Não é necessário chegar ao extremo da cirurgia. Diga-me uma mulher que está satisfeita com seu corpo ou consigo mesma. Raríssimas responderão sim. Todas mudariam algo, mesmo sendo naturalmente bonitas. Algo está errado. Algo está errado quando não se pode ser como é, porque não é o suficiente para sentir-se bem.

Na poesia da minha musa Cecília Meireles, ela diz “Só não pude ser como quis”. Que existência infeliz a da pessoa que não se aceita como é, não consegue ser como quer. Ou melhor, que tentou de tudo, foi loira e morena, Maria e Madalena, só não pôde ser ela mesma. Não bastava.

Se essa mensagem é negativa para adultos, que dirá para crianças. Formando sua auto-imagem conforme esses padrões.
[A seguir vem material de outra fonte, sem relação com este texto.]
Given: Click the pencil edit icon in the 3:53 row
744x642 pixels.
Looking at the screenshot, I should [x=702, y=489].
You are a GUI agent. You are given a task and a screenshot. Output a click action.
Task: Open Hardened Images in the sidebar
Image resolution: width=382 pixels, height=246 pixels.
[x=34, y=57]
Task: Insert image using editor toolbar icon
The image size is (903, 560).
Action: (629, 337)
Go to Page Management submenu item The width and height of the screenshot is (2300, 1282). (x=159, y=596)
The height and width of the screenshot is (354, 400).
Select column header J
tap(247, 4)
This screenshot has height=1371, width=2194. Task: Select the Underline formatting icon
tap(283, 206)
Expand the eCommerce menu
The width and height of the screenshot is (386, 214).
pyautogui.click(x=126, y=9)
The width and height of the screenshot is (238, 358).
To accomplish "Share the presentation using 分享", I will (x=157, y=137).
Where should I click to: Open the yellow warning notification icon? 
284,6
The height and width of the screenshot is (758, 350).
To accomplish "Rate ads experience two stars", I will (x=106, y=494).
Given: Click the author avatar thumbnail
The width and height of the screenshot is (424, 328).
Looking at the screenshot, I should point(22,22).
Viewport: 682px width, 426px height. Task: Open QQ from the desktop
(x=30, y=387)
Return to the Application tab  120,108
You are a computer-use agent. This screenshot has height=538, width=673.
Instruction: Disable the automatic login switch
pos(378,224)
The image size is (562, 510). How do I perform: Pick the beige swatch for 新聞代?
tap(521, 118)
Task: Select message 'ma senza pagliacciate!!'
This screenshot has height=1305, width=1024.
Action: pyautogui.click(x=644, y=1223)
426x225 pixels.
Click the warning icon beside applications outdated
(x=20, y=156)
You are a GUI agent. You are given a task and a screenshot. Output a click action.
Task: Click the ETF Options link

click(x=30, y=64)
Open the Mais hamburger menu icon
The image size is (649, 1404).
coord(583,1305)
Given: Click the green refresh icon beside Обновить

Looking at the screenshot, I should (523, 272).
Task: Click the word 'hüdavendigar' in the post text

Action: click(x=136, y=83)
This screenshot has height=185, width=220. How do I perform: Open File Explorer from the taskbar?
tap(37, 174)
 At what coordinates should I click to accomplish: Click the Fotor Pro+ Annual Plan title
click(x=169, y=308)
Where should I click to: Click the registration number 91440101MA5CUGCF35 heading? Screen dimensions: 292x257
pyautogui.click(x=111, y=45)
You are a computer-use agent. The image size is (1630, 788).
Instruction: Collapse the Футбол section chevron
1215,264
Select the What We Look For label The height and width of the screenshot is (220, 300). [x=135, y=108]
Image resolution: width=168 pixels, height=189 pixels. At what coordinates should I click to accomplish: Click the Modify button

Meninas desde cedo super preocupadas com aparência e os pais achando “bonitinho”. Depois, a mesma sociedade tachará de imbecis e fúteis as adolescentes anoréxicas e bulímicas. Não cheguei a esse ponto, mas fui muito infeliz na adolescência, primeira juventude, por conta de aparência. Sinto profunda compaixão por essas meninas, buscando um padrão irreal, que só cultivaram excessivamente porque, ora, a beleza exterior é supervalorizada.
Essa supervalorização é preocupante. Que qualidades estão sendo postas em primeiro lugar na cabeça de uma criança? Estética ou caráter? Corpo bonito ou determinação? É muito claro o privilégio ao exterior. É só abrir qualquer revista ou jornal. Que tipo de mulher é valorizada, clicada e por que. Cabe a nós, mulheres, questionar esse padrão, sem deixarmos de nos cuidar por nós mesmas, pela nossa saúde e existência.

Parece que falando desse jeito eu não uso maquiagem ou vestidos. Não sou. Sou feminina, gosto de moda, malho e, se pudesse, usaria vestidos todo dia, mas nunca perco de vista que jamais serei uma modelo, não tenho 1,80m, não sou magrela. Contudo, não posso deixar de me apreciar, não só pelo meu corpo, mas principalmente por quem eu sou. Sou honesta, sincera, amiga, trabalhadora, determinada e principalmente amada. E são essas qualidades que vão me sustentar quando eu envelhecer, não a plástica. E você? Tem expirado buscando-se no espelho?